Apache Cassandra Architecture, How Cassandra Works ?

Cassandra Architecture is purely basic on one point that Hardware and Software Failures can happened and do happen and hence some mechanism should be implemented to deal with these scenarios without affecting the output.

How Cassandra Works ?

Cassandra is designed to handle big data workloads across multiple nodes with no single point of failure. All the nodes in the cluster are treated as same and no master slave structure. Data is being replicated among these nodes and two or more replica are made as per configuration to ensure data availability if any node goes down.

Nodes in Cassandra cluster manages a peer-to-peer distributed system to address any failure, these nodes kept on exchanging information every second to ensure availability.

Data can be written and read from any of the node in the cluster, A sequentially written commit log is maintained on every node to captures write activity and ensure data durability. Data is then indexed and written to an in-memory structure, called a memtable, which resembles a write-back cache. Once the memory structure is full, the data is written to disk in an SSTable data file. All writes are automatically partitioned and replicated throughout the cluster. Using a process called compaction Cassandra periodically consolidates SSTables, discarding obsolete data and tombstones(an indicator that data was deleted).

Read and Write in Cassandra ?

All the nodes in the cluster are treated as same, user can connect to any node in the cluster and that node works as a coordinator in between the cluster and client application. Coordinator node determines the request from the client and ensure which node in the cluster should fulfill the request based on how the cluster is configured initially.

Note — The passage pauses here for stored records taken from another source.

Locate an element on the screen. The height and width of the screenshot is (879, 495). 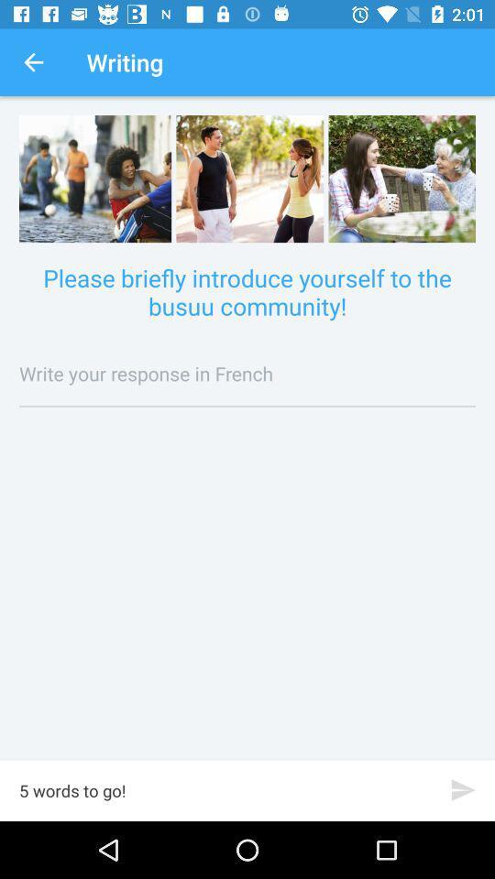
text area for response is located at coordinates (247, 373).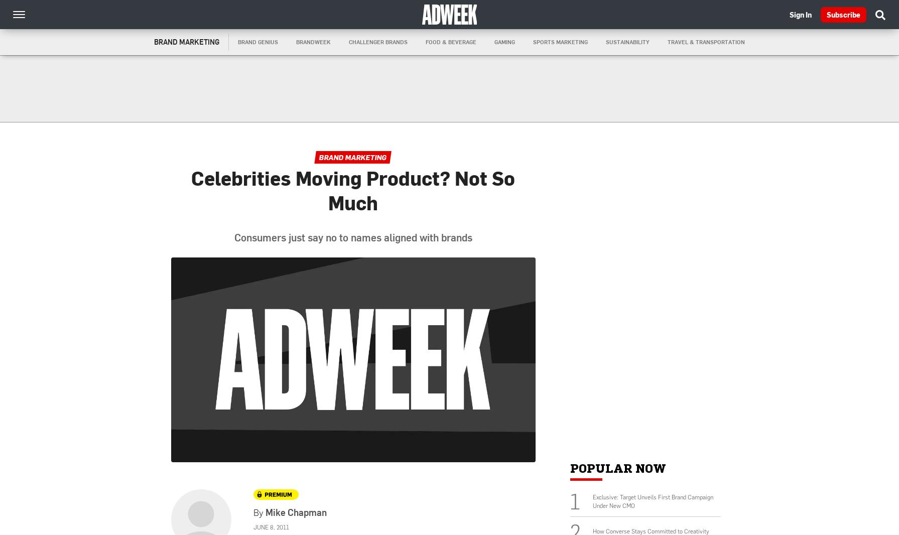 This screenshot has height=535, width=899. Describe the element at coordinates (258, 41) in the screenshot. I see `'Brand Genius'` at that location.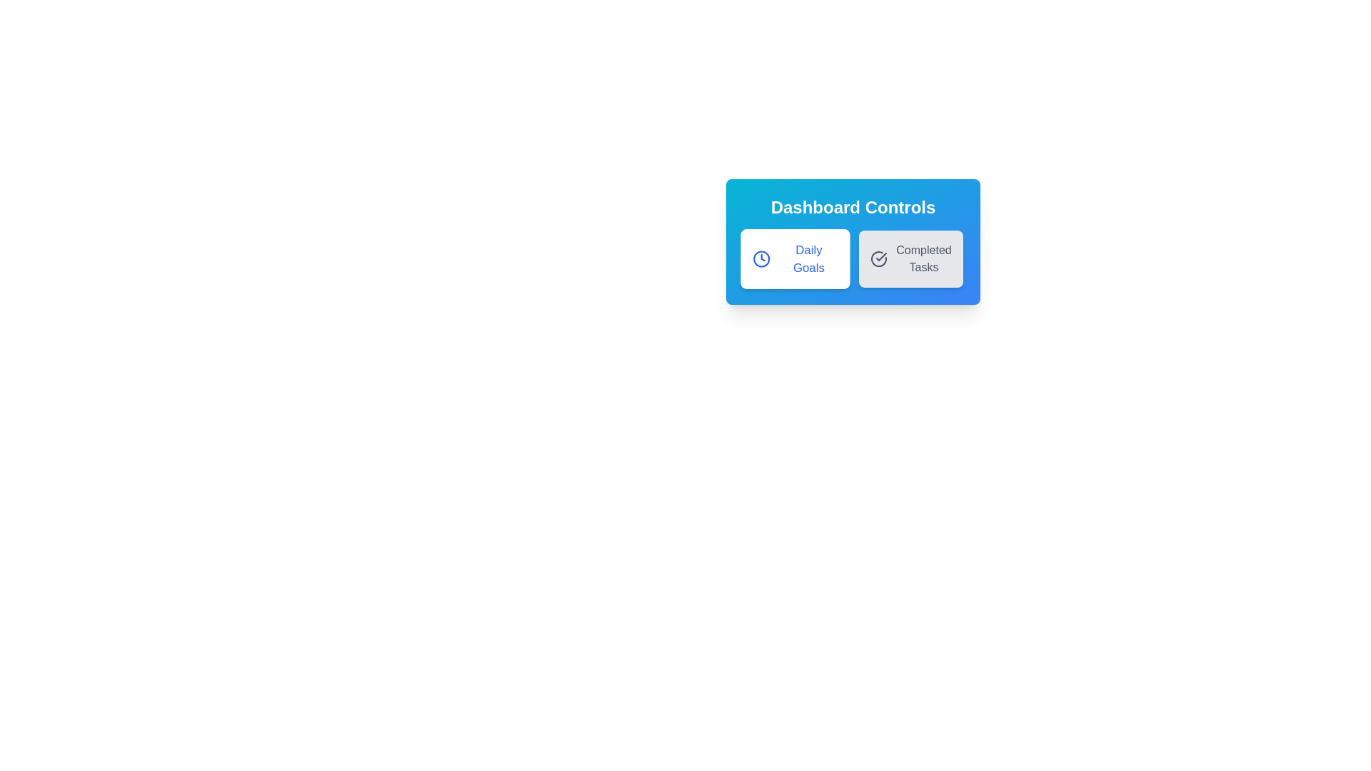 The height and width of the screenshot is (771, 1371). Describe the element at coordinates (877, 258) in the screenshot. I see `the completion status icon located to the left of the 'Completed Tasks' button, which is situated to the right of the 'Daily Goals' button` at that location.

Cassandra also provides a shell script base interaction, user can connect to any node to perform operations through shell script. CQL so called Cassandra Query Language is used to create, update and delete key-spaces, column families and rows in the cluster. For simplicity CQL has a Sql like syntax,

Cassandra Components

Cassandra cluster has a number of components those together makes a reliable and consistent cluster to handle heavy data operations.

1) Node

A node is a basic component of Cassandra Architecture, this is the place where data is stored and queried upon.

2) Data Center

A data center is a collection of data nodes, data center can be a physical data center or virtual data center. Data is written on multiple data centers based on replication factor defined at the time of keyspace creation.

3) Cluster

A cluster contains one or more data centers. It can span physical locations.

4) Commit Log

Each node in the cluster maintains a commit log, data is first written to these logs for durability and later flushed to SSTables, it can be archived, deleted, or recycled.

5) Table

These are the tables we queried upon, so called columns families as well. Every table has a primary key and can have cluster key as well.

6) SSTable

A sorted string table (SSTable) is an immutable data file to which Cassandra writes memtables periodically. SSTables are append only and stored on disk sequentially and maintained for each Cassandra table.

Cassandra configuration factors

There are a number of basic operations as well those kept on running to ensure all the functioning:

1) Gossip

Its a peer-to-peer communication protocol that helps the nodes to exchange states and information and keeps them updated about the data location. One local copy of the information is also kept on each node to be used immediately when a node starts.

2) Partitioner

A Partitioner is a hash function for computing the token of a partition key. A partitioner determines how to distribute the data across the nodes in the cluster and which node to place the first copy of data on.

3) Replication factor

A replication factor is a number that determines how many number of copies of a data has to replicates across the cluster. If replication factor is 1, that means only a single copy of the data will be there across the cluster. One must define replication factor as at least 2 and no more than the number of nodes. All the replicas across cluster and equally important and there is no primary or secondary replica.

4) Replication strategies

Replication factor and Replication strategy are two attributes to be passed at the time of keyspace creation. Factor determines the number of replicas of same data across the cluster. There are two replication strategies as well:

a) Simple strategy : This should be used when the cluster is made of single data center.

b) Network Strategy: This is recommended strategy when you plan to have a multiple data center cluster.